[Material for this exercise]
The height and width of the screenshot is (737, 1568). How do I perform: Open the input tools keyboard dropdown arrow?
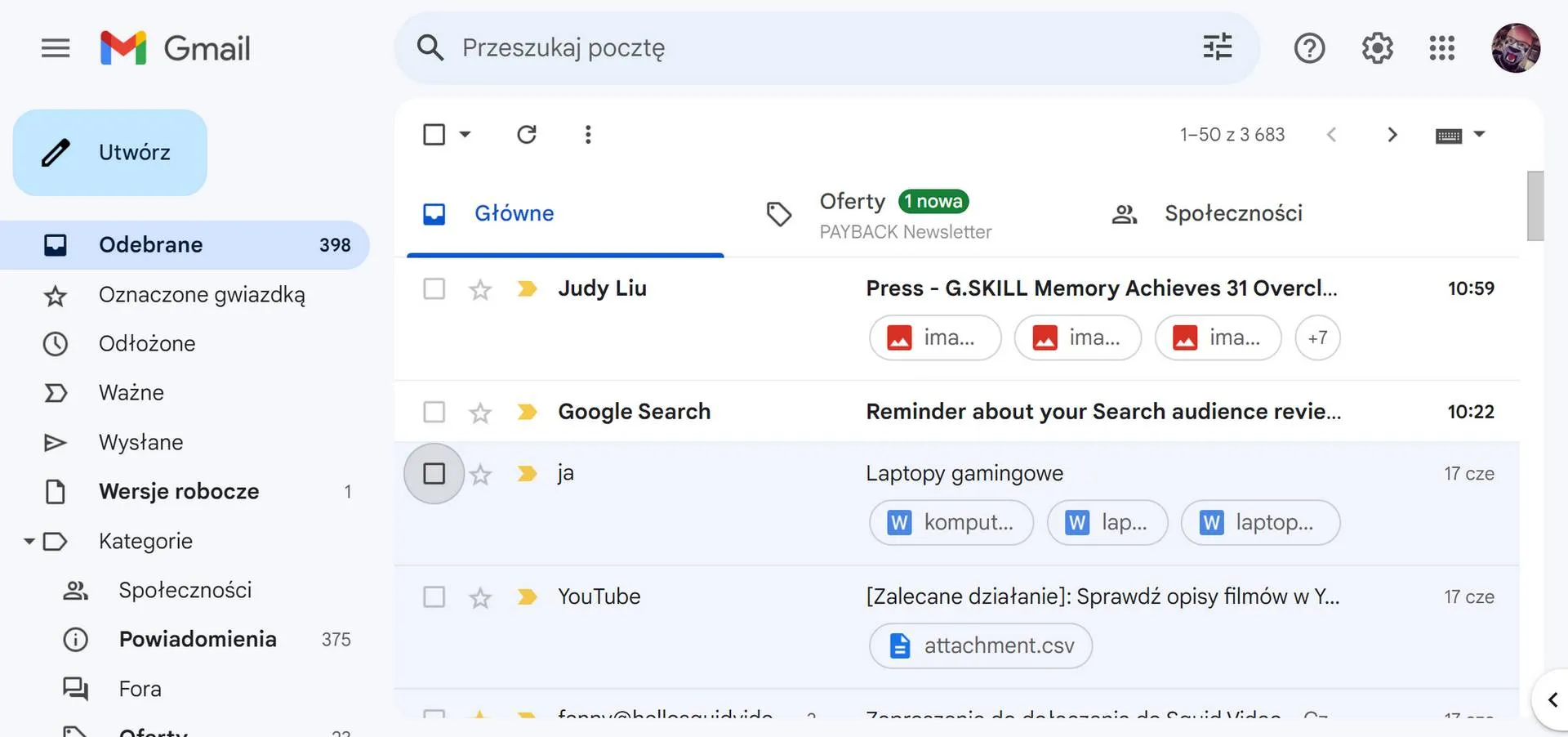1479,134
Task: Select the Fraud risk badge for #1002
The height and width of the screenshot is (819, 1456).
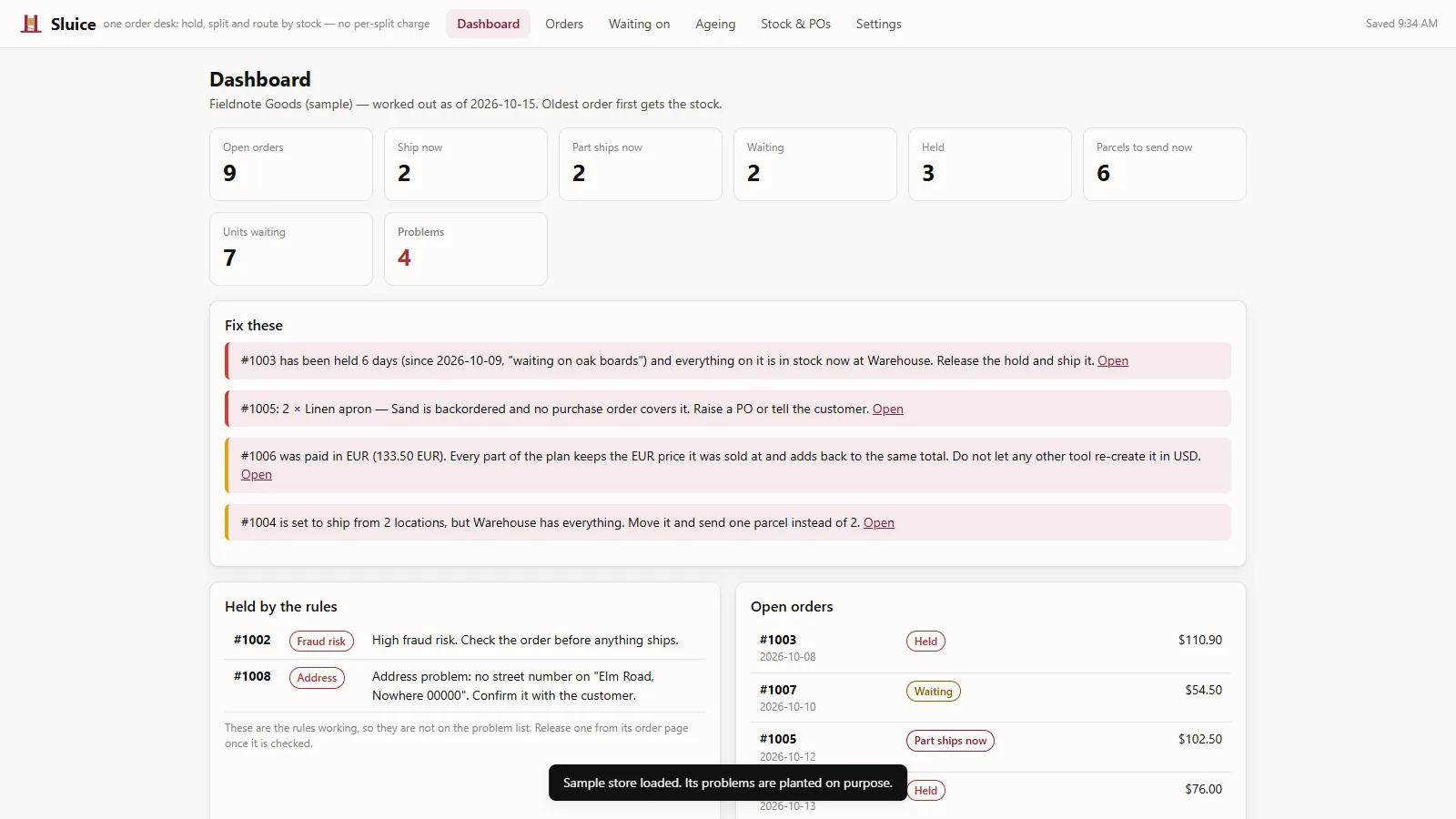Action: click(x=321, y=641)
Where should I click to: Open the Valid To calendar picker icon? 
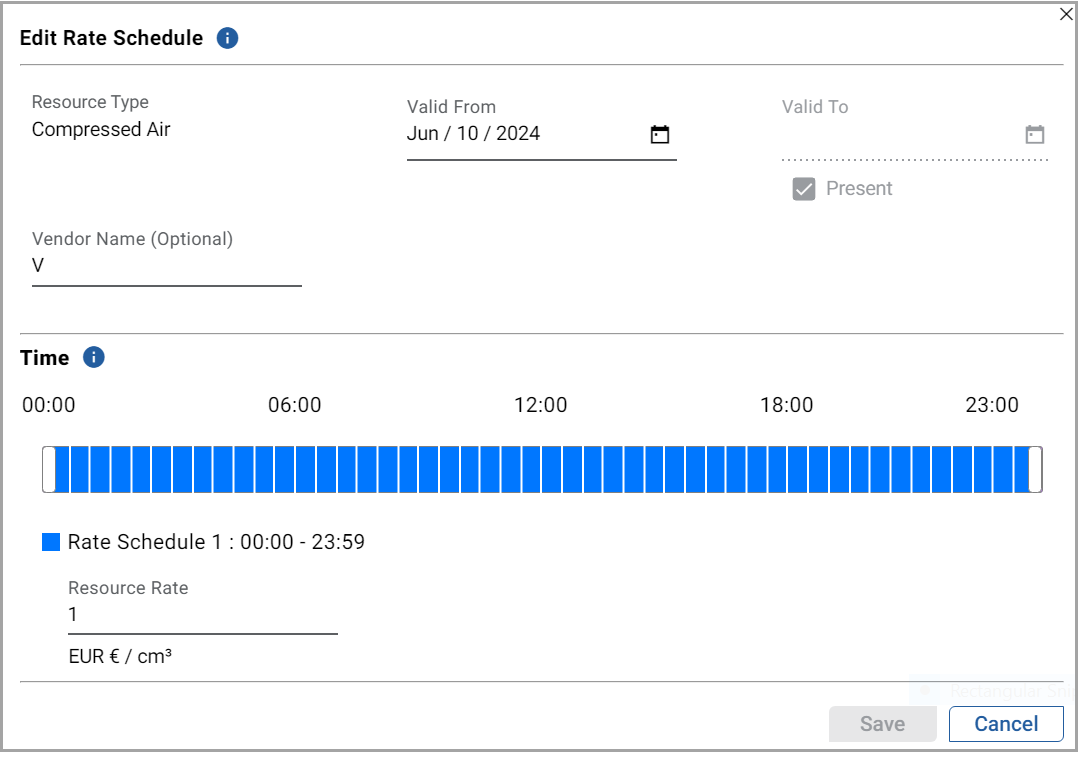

[What to work on] Return all the lines above exactly; none of the pictures should appear.

[Written answer]
The height and width of the screenshot is (737, 1568). How do I perform: Open the input tools keyboard dropdown arrow?
1479,134
Task: Select the Fraud risk badge for #1002
The height and width of the screenshot is (819, 1456).
Action: click(x=321, y=641)
Where should I click to: Open the Valid To calendar picker icon? 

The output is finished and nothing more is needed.